Kobe et Jellybean Bryant, destins croisés

Chris Ballard de Sports Illustrated est allé rencontrer Joe Bryant, "père de", pour mieux comprendre la personnalité du fils.

Kobe et Jellybean Bryant, destins croisés

« Est ce que tu peux tenir tes seins et jouer en même temps ? »
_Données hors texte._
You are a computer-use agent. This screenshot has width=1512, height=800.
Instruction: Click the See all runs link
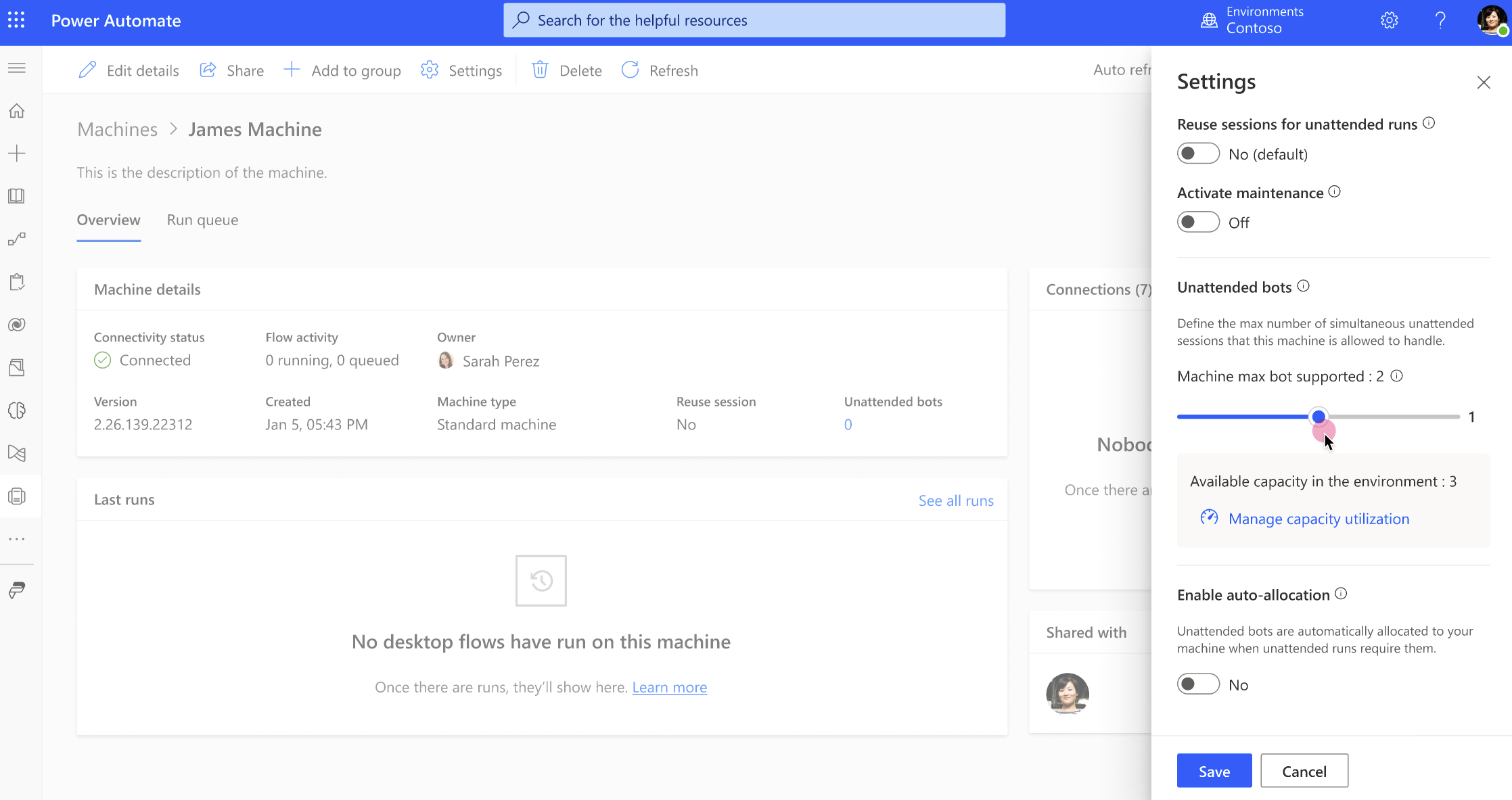pos(956,499)
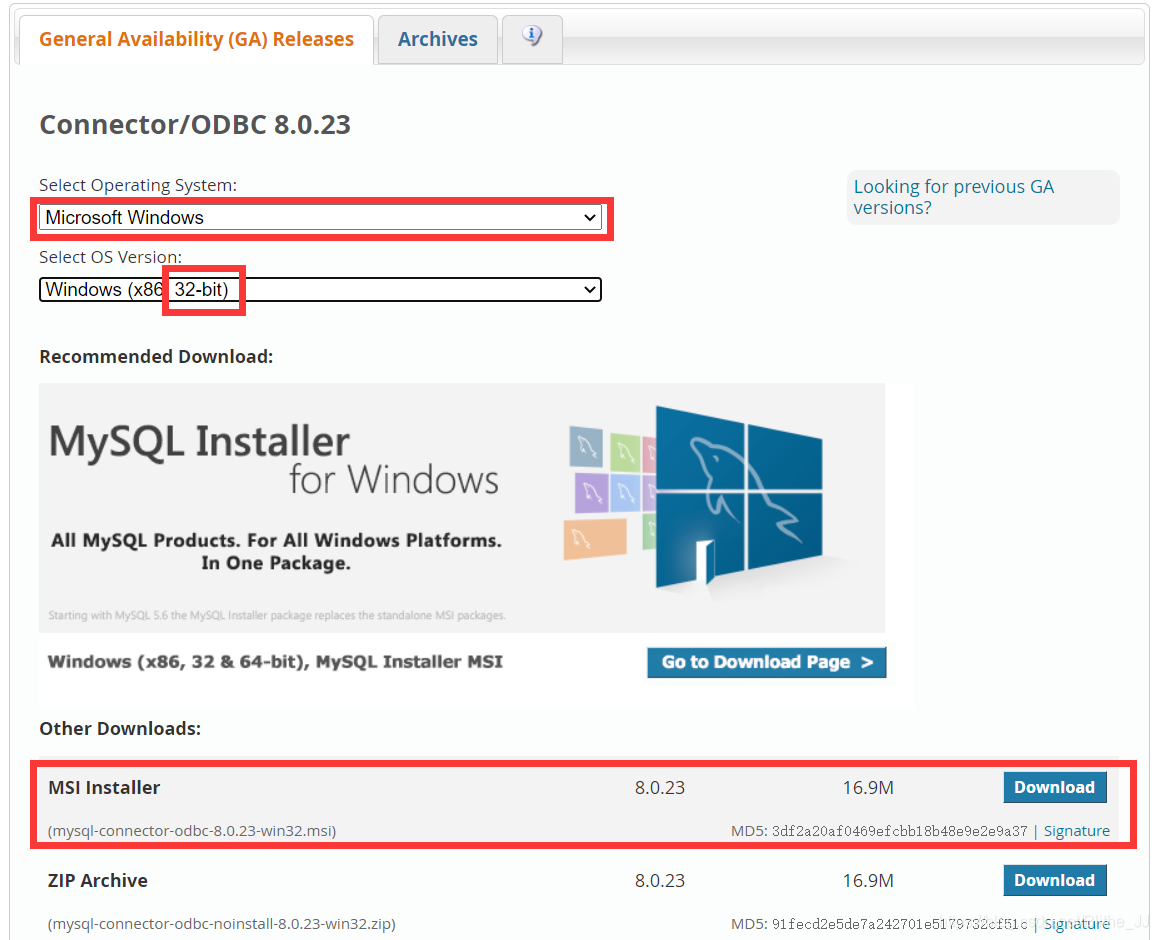Download the MSI Installer package

(1055, 787)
La carrière de Joe Bryant fut aussi mitigée que l'est l'impression de West à son égard. Drafté par Philadelphie, sa ville natale, Bryant père côtoie Darryl Dawkins, Llyod B. Free, Julius Erving et Doug Collins mais ne goute que trop peu au parquet. Il accumule une certaine frustration, retrouve des couleurs à San Diego avant d'être coupé par les Rockets en 1983 et de quitter la ligue avec amertume. À l'époque, il déclare :
« Johnson est arrivé dans la ligue avec tout cet attirail incroyable et ils l'ont appelé Magic. J'ai fait la même chose pendant des années et ils appelaient ça des enfantillages. »
Personne n'a pourtant jamais douté du talent de Joe. Mais personne n'a su accepter sa fantaisie. Paul Silas, qui l'a coaché aux Clippers, a certes admis que Joe était trop fantaisiste pour son propre bien mais Westhead, son coach à La Salle, s'aventure tout de même à une sacrée comparaison :
« Si Joe à 25 ans avait affronté Kobe à 25 ans dans un one-on-one, je ne pense pas que la victoire de Kobe serait une simple formalité. »
Lorsqu'il a commencé à coacher, au début des années 1990, Joe a encore fait preuve de fantaisie en prenant en main l'équipe féminine de la Akiba Hebrew Academy et s'est délié de toute sorte de rigueur. Il faisait office d'oncle préféré : il sprintait avec elle, rugissant avec joie après les belles actions. Il leur a appris à parler italien et elles lui ont enseigné comment donner des consignes en hébreux lorsqu'elles jouaient contre des écoles catholiques : « M'shulash ! » (triangle). De temps en temps, il amenait Kobe à l'entrainement. Le jeune Kobe, du haut de ses 14 ans, impressionnait par son sérieux. Son père, au contraire, séduisait par sa sympathie. Rebecca Zacher, pivote et vedette de l'équipe, raconte une anecdote croustillante à propos du dernier road trip de la saison :
« J'avais une poitrine particulièrement “développée” et j'avais oublié mon soutien-gorge sport. Je suis allé voir le coach en lui expliquant que je ne pouvais même pas bander ma poitrine. Et il m'a alors regardé puis m'a dit : “Tu ne peux pas simplement les tenir d'une main et jouer avec l'autre ?”. Je n'ai pas pu m'empêcher de rire. »
Aujourd'hui encore, sur le banc des Cobras, il reste cool et maintient qu'il préfère adapter ses systèmes aux joueurs en leur laissant la liberté de penser et jouer. Les quelques fois où l'on retrouve Kobe chez Joe, c'est lorsqu'on lui demande de parler de lui. On reconnait alors la méfiance qui réside dans le regard de Kobe, cette attention au monde, cette volonté de s'y ajuster et de ne pas s'y laisser prendre. Kobe ne tweete pas, n'a pas écrit d'autobiographie à 25 ans. Les Bryant ne parlent pas d'eux-mêmes. Quitte à faire faux-bond au journaliste d'ESPN qui a traversé neuf fuseaux horaires pour offrir au père une couverture nationale. Quitte à se terrer lorsque quelque chose ne lui convient pas. Lorsque Kobe s'est marié en 2001, Joe a refusé d'être présent au mariage. À la fin de la saison, lorsque Kobe a joué contre Philly lors des finales, personne n'a pu trouver Joe Bryant. On se souvient d'ailleurs des larmes de Kobe, que les médias avaient mis sur le compte de la joie avant que celui-ci ne confesse aux Times qu'il s'agissait de son père.